[Start of Attachment]

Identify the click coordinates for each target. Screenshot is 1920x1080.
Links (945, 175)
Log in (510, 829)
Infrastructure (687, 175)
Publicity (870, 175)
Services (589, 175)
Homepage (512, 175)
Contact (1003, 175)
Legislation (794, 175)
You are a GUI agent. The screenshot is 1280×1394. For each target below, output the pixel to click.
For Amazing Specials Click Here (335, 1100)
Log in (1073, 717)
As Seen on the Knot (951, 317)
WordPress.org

[End of Attachment]
[Start of Attachment]

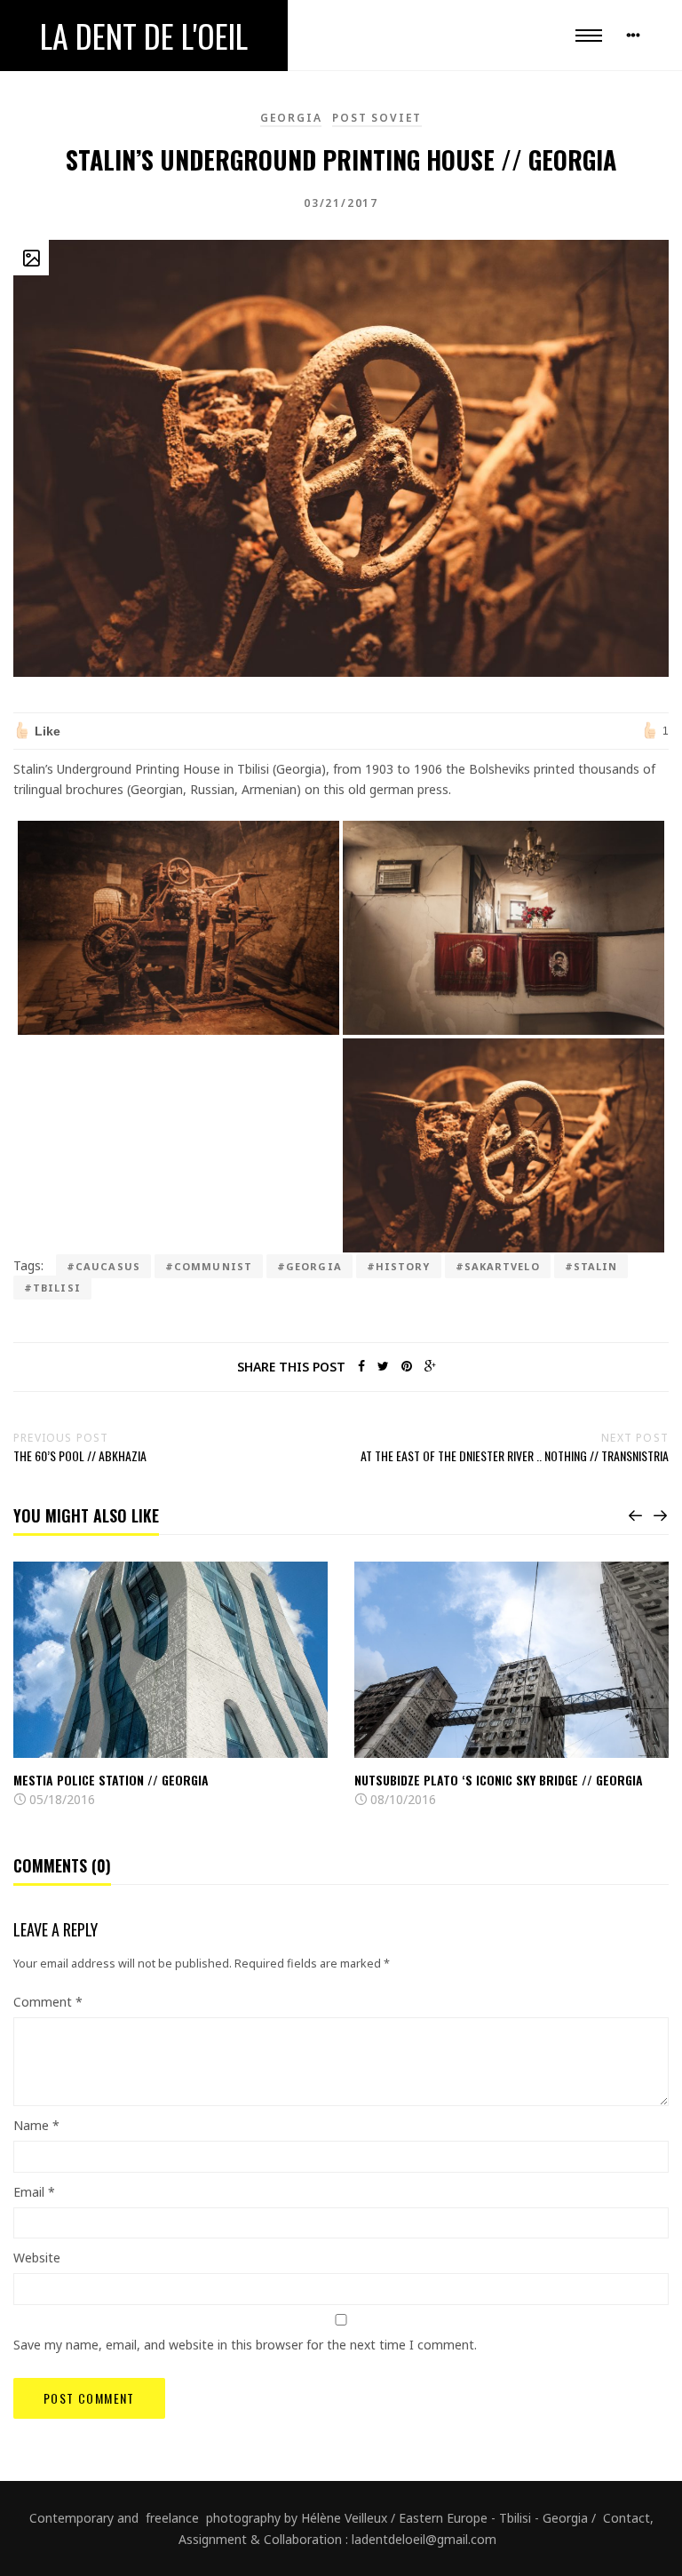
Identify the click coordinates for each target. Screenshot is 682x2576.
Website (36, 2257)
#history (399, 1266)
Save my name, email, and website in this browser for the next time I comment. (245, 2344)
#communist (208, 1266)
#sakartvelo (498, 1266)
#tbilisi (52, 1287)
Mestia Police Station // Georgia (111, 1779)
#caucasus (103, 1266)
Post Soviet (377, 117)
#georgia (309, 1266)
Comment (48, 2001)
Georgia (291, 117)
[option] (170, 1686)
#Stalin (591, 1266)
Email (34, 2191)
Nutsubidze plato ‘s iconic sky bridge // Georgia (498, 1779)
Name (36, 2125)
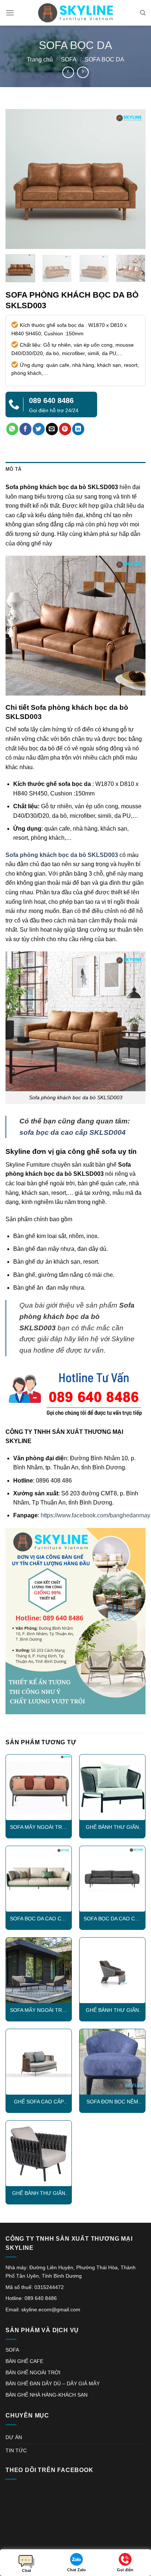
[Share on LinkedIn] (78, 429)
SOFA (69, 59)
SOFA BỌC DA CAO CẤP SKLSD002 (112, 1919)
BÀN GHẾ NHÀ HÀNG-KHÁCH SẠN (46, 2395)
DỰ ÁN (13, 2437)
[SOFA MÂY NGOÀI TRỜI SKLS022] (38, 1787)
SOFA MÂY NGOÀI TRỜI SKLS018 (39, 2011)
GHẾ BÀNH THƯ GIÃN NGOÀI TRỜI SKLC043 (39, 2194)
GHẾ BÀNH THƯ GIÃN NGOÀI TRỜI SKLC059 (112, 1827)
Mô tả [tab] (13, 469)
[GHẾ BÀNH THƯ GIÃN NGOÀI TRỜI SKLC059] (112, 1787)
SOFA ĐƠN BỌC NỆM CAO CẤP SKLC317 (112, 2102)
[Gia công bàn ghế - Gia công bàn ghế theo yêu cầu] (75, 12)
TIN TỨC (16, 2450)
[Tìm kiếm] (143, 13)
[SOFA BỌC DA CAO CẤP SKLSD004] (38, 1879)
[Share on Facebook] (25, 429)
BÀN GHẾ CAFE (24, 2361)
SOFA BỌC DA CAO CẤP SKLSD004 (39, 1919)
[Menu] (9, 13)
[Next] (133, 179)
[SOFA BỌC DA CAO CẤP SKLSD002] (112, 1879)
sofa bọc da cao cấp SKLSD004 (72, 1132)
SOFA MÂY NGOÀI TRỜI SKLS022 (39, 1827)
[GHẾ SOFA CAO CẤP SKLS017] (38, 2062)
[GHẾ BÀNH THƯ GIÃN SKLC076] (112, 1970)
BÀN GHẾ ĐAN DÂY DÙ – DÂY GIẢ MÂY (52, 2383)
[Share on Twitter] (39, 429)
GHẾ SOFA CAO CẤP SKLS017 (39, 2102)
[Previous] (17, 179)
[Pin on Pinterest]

[End of Attachment]

Assignment>
What is the number of lines in the entries above that include the word "NGOÀI"? Answer with that number alone.

Your response>
6